While exposure to any DMD (versus no DMD) was not associated with altered rates of physician visits in either age group (<55 years: aRR 1.02; 95%CI 1.00-1.04 and ≥55 years: aRR 1.00; 95%CI 0.96-1.03), variation was observed across the individual DMDs ( ). A 27-33% higher rate of physician visits was observed during exposure to a second generation DMD, alemtuzumab, reaching significance in the younger, but not older population. In contrast, exposure to another second generation DMD, fingolimod was associated with a significantly lower rate of physician visits, by 12%, for those <55 years. More modest differences were seen for the first generation DMDs, but for those aged <55 years, with beta-interferon associated with a 7% higher rate of physician visits and glatiramer acetate with an 8% lower rate. All results for the DMD exposure and physician visits analyses by age group are shown in .

Figure 2

Exposure to a disease-modifying drug for multiple sclerosis and rates of physician visitsd by age group (<55 or ≥55 years old). Key: CI, confidence interval; DMD, disease-modifying drug. Bold indicates p<0.05. aResults were adjusted for sex and socioeconomic status (quintiles) at the index date, and the following characteristics over time on a yearly basis: age (continuous), calendar year (continuous), and Charlson comorbidity score (categorical: 0, 1, 2, ≥3). Rate ratios were estimated by introducing interaction terms between current age group (<55 versus ≥55 years at the time of exposure) and the DMD exposure variables shown in the Figure. bAll beta-interferon products were grouped together as one class. cPerson-years of follow-up are shown in and were used to calculate the crude rates. dAs outlined in the study methods, neurologist visits were excluded, as were pregnancy-related visits.

Complementary Analysis

By the study end 10,741 persons had ever reached their 55th birthday, with 38.4% (n=4,125/10,741) doing so by the index date and 61.6% (n=6,616/10,741) during follow-up. Approximately 15% (n=1,657/10,741) were exposed to a DMD at any time point during follow-up ( ). While 12% (n=1,302/10,741) had their first DMD before age 55 years, nearly half of these (n=596/1,302) were no longer taking DMD once aged ≥55 years. In total, over 3% (n=355/10,741) of persons initiated their first DMD at the age of 55 years or older.

Discussion

We assessed the effect of current age on the association between DMD exposure and health service utilization in a population-based MS cohort with over 200,000 person-years of follow-up, and all within a universal healthcare setting. Exposure to any DMD or to any first generation DMD (versus no DMD) was associated with a 22-23% lower hazard of hospitalization for those aged <55 years at the time of exposure, while exposure to any second generation DMD was associated with a 27% lower hazard of hospitalization. In contrast, in older adults (≥55 years), DMD exposure, whether assessed as any DMD or any first or second generation or even by individual DMDs (versus no DMD), was generally not associated with a lower risk of hospitalization. Finally, while regardless of age (<55 or ≥55 years), exposure to any DMD, relative to no DMD, was not associated with an altered rate of physician visits, considerable variation was observed across the individual DMDs. Our findings offer insights into the effects of ageing on the relationship between the DMDs used to treat MS and health services in the real-world setting.

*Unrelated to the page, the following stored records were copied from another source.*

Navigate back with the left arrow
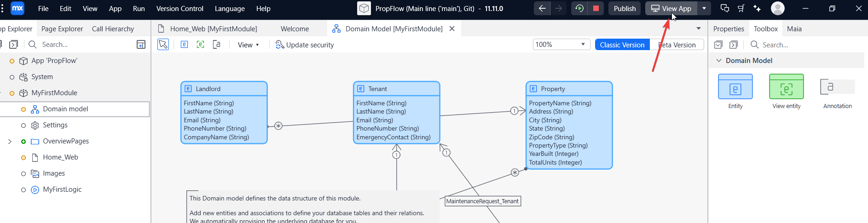 (x=542, y=8)
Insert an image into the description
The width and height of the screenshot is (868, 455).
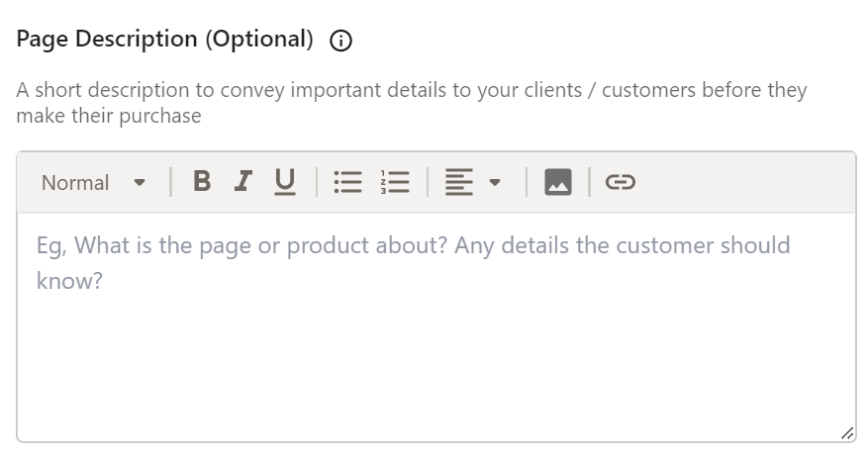click(x=558, y=182)
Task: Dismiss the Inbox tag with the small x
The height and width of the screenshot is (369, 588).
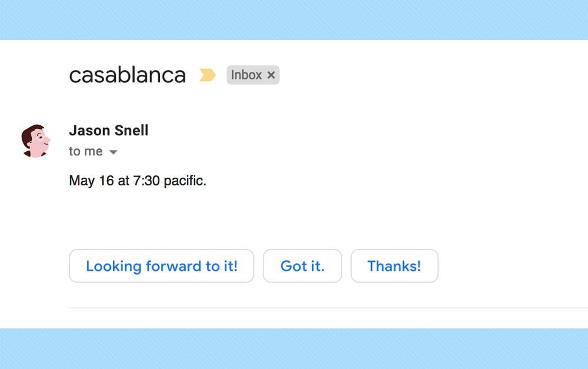Action: tap(271, 75)
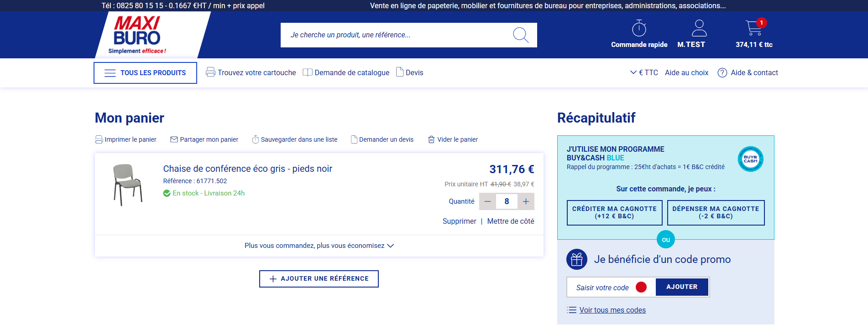Click the Voir tous mes codes link
The height and width of the screenshot is (329, 868).
[612, 310]
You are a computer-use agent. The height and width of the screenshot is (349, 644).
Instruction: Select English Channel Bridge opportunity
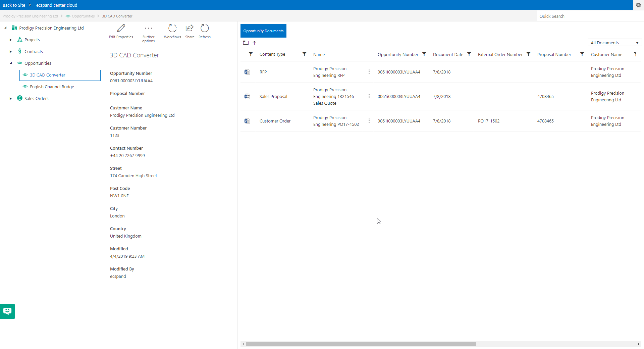coord(52,87)
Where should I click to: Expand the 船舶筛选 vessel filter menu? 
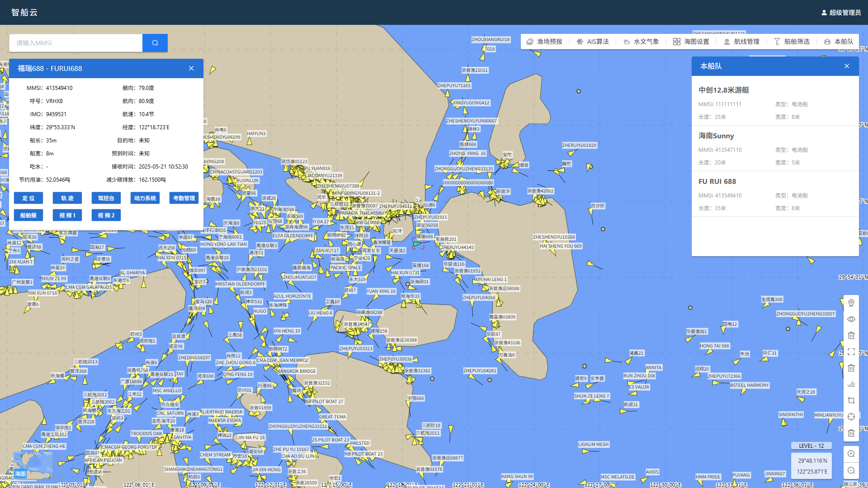(792, 42)
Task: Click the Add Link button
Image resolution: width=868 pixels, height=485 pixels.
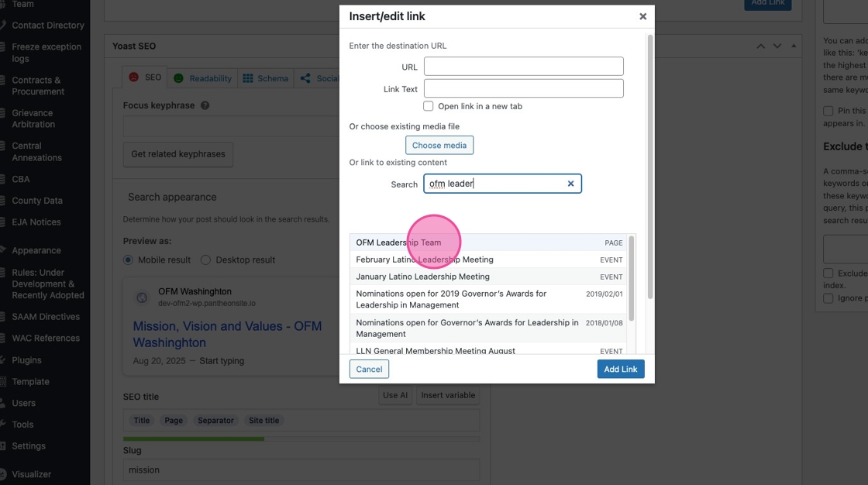Action: [x=621, y=369]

While several studies have assessed the relationship between the MS DMDs and healthcare utilization (9–12), we were unable to find another study to compare our age-specific findings. A study from the United States co-authored by a pharmaceutical manufacturer of an MS DMD examined patterns of healthcare utilization in 28,427 persons with MS by insurance type (commercial versus the federal insurance plan, Medicare Advantage) within different age groups (32). However, the study was cross-sectional in design, spanning just one-year and was restricted to persons under 65 years of age. The authors found that MS persons with a federal insurance plan had a significantly higher mean count of all-cause inpatient and ambulatory visits compared to those with a commercial insurance plan. While findings were consistent across age groups, at least once age 30 years was reached, the authors did not report which individual DMDs contributed to these findings (32). Efforts have also been made to examine the effects of ageing on the efficacy of DMDs by using data from clinical trials. However, there are some limitations and challenges with these studies. One example is a meta-analysis which included 26 clinical trials of 14 different DMDs published between 1995 and 2019, and comprised 28,082 relapsing-remitting MS persons. Authors found no statistically significant associations between age and reduction(s) in disease activity (measured as annualized relapse rates and magnetic resonance imaging metrics, such as gadolinium-enhancing lesions and T2 lesions) when the DMD- and placebo-treated groups were compared (33). However, as individual-level data were inaccessible, this meta-analysis had to rely on group-level average ages as reported within each clinical trial to examine potential age-related differences in DMD efficacy (33). Moreover, the original clinical trials were not designed to examine DMD efficacy in the ageing population and individuals older than 55 years were excluded from enrollment, such that the average ages of participants ranged from 33 to 40 years (33).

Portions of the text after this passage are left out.